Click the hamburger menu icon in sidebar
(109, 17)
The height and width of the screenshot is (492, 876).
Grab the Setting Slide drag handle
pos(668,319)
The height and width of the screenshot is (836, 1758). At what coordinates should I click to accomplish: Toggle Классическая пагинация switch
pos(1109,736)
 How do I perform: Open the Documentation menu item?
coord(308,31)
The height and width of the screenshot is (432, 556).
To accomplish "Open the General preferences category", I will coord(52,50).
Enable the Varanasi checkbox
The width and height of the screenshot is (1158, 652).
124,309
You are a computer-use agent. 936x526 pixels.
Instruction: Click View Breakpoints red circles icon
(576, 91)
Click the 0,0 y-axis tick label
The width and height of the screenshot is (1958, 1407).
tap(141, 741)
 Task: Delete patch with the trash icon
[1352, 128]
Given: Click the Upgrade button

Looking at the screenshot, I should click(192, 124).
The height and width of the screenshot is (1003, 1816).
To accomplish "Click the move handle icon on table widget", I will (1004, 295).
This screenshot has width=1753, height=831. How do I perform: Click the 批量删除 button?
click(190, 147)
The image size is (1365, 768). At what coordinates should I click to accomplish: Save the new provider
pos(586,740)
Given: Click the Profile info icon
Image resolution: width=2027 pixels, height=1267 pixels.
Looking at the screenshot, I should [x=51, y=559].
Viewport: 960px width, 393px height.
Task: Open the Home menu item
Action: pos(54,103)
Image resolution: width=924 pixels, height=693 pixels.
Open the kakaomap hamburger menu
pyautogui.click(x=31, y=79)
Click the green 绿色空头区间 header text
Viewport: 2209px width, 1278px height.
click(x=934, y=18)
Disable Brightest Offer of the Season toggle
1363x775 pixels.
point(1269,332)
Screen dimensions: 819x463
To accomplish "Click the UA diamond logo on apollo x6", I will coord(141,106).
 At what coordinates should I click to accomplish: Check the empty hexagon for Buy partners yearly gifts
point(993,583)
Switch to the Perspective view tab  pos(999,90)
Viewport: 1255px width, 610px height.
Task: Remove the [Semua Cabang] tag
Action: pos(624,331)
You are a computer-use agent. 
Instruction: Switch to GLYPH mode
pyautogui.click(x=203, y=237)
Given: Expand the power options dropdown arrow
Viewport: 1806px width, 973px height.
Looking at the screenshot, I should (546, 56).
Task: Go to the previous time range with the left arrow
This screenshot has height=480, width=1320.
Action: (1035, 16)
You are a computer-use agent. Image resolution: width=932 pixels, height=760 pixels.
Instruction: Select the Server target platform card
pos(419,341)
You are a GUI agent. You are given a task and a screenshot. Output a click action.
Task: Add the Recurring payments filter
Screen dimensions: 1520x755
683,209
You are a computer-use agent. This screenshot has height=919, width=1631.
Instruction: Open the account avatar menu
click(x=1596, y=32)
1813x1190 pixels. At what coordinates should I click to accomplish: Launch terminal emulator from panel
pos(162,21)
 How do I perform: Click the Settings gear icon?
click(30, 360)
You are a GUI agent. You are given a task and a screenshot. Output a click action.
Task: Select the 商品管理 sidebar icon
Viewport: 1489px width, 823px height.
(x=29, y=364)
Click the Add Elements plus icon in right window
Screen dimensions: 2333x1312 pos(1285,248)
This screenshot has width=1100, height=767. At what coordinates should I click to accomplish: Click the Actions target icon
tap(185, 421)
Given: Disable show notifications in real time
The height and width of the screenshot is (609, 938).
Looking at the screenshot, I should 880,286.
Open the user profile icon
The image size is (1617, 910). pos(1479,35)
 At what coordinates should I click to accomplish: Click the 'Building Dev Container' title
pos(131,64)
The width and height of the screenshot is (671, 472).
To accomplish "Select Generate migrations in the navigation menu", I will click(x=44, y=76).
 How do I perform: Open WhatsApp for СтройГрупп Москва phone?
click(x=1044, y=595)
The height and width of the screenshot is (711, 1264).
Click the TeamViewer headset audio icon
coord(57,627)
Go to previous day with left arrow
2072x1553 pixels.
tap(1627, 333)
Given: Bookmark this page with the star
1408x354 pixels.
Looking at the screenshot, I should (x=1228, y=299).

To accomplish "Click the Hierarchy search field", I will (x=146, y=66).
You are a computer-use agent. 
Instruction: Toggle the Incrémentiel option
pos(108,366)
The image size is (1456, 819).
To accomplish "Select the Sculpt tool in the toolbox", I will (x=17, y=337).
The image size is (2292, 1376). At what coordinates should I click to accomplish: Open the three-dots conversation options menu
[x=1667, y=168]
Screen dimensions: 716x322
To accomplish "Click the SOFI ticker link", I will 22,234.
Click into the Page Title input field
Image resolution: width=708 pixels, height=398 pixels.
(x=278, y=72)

▸ **What you need to do**
Exactly as written, restate every line of the listing above.

▸ **The completed task**
Click the hamburger menu icon in sidebar
(109, 17)
The height and width of the screenshot is (492, 876).
Grab the Setting Slide drag handle
pos(668,319)
The height and width of the screenshot is (836, 1758). At what coordinates should I click to accomplish: Toggle Классическая пагинация switch
pos(1109,736)
 How do I perform: Open the Documentation menu item?
coord(308,31)
The height and width of the screenshot is (432, 556).
To accomplish "Open the General preferences category", I will coord(52,50).
Enable the Varanasi checkbox
The width and height of the screenshot is (1158, 652).
124,309
You are a computer-use agent. 936x526 pixels.
Instruction: Click View Breakpoints red circles icon
(576, 91)
Click the 0,0 y-axis tick label
The width and height of the screenshot is (1958, 1407).
tap(141, 741)
 Task: Delete patch with the trash icon
[1352, 128]
Given: Click the Upgrade button

Looking at the screenshot, I should click(192, 124).
The height and width of the screenshot is (1003, 1816).
To accomplish "Click the move handle icon on table widget", I will (1004, 295).
This screenshot has width=1753, height=831. How do I perform: Click the 批量删除 button?
click(190, 147)
The image size is (1365, 768). At what coordinates should I click to accomplish: Save the new provider
pos(586,740)
Given: Click the Profile info icon
Image resolution: width=2027 pixels, height=1267 pixels.
Looking at the screenshot, I should [x=51, y=559].
Viewport: 960px width, 393px height.
Task: Open the Home menu item
Action: pos(54,103)
Image resolution: width=924 pixels, height=693 pixels.
Open the kakaomap hamburger menu
pyautogui.click(x=31, y=79)
Click the green 绿色空头区间 header text
Viewport: 2209px width, 1278px height.
click(x=934, y=18)
Disable Brightest Offer of the Season toggle
1363x775 pixels.
point(1269,332)
Screen dimensions: 819x463
To accomplish "Click the UA diamond logo on apollo x6", I will coord(141,106).
 At what coordinates should I click to accomplish: Check the empty hexagon for Buy partners yearly gifts
point(993,583)
Switch to the Perspective view tab  pos(999,90)
Viewport: 1255px width, 610px height.
Task: Remove the [Semua Cabang] tag
Action: pos(624,331)
You are a computer-use agent. 
Instruction: Switch to GLYPH mode
pyautogui.click(x=203, y=237)
Given: Expand the power options dropdown arrow
Viewport: 1806px width, 973px height.
Looking at the screenshot, I should (546, 56).
Task: Go to the previous time range with the left arrow
This screenshot has height=480, width=1320.
Action: (1035, 16)
You are a computer-use agent. Image resolution: width=932 pixels, height=760 pixels.
Instruction: Select the Server target platform card
pos(419,341)
You are a GUI agent. You are given a task and a screenshot. Output a click action.
Task: Add the Recurring payments filter
Screen dimensions: 1520x755
683,209
You are a computer-use agent. This screenshot has height=919, width=1631.
Instruction: Open the account avatar menu
click(x=1596, y=32)
1813x1190 pixels. At what coordinates should I click to accomplish: Launch terminal emulator from panel
pos(162,21)
 How do I perform: Click the Settings gear icon?
click(30, 360)
You are a GUI agent. You are given a task and a screenshot. Output a click action.
Task: Select the 商品管理 sidebar icon
Viewport: 1489px width, 823px height.
(x=29, y=364)
Click the Add Elements plus icon in right window
Screen dimensions: 2333x1312 pos(1285,248)
This screenshot has width=1100, height=767. At what coordinates should I click to accomplish: Click the Actions target icon
tap(185, 421)
Given: Disable show notifications in real time
The height and width of the screenshot is (609, 938).
Looking at the screenshot, I should 880,286.
Open the user profile icon
The image size is (1617, 910). pos(1479,35)
 At what coordinates should I click to accomplish: Click the 'Building Dev Container' title
pos(131,64)
The width and height of the screenshot is (671, 472).
To accomplish "Select Generate migrations in the navigation menu", I will click(x=44, y=76).
 How do I perform: Open WhatsApp for СтройГрупп Москва phone?
click(x=1044, y=595)
The height and width of the screenshot is (711, 1264).
Click the TeamViewer headset audio icon
coord(57,627)
Go to previous day with left arrow
2072x1553 pixels.
tap(1627, 333)
Given: Bookmark this page with the star
1408x354 pixels.
Looking at the screenshot, I should (x=1228, y=299).

To accomplish "Click the Hierarchy search field", I will (x=146, y=66).
You are a computer-use agent. 
Instruction: Toggle the Incrémentiel option
pos(108,366)
The image size is (1456, 819).
To accomplish "Select the Sculpt tool in the toolbox", I will (x=17, y=337).
The image size is (2292, 1376). At what coordinates should I click to accomplish: Open the three-dots conversation options menu
[x=1667, y=168]
Screen dimensions: 716x322
To accomplish "Click the SOFI ticker link", I will 22,234.
Click into the Page Title input field
Image resolution: width=708 pixels, height=398 pixels.
(x=278, y=72)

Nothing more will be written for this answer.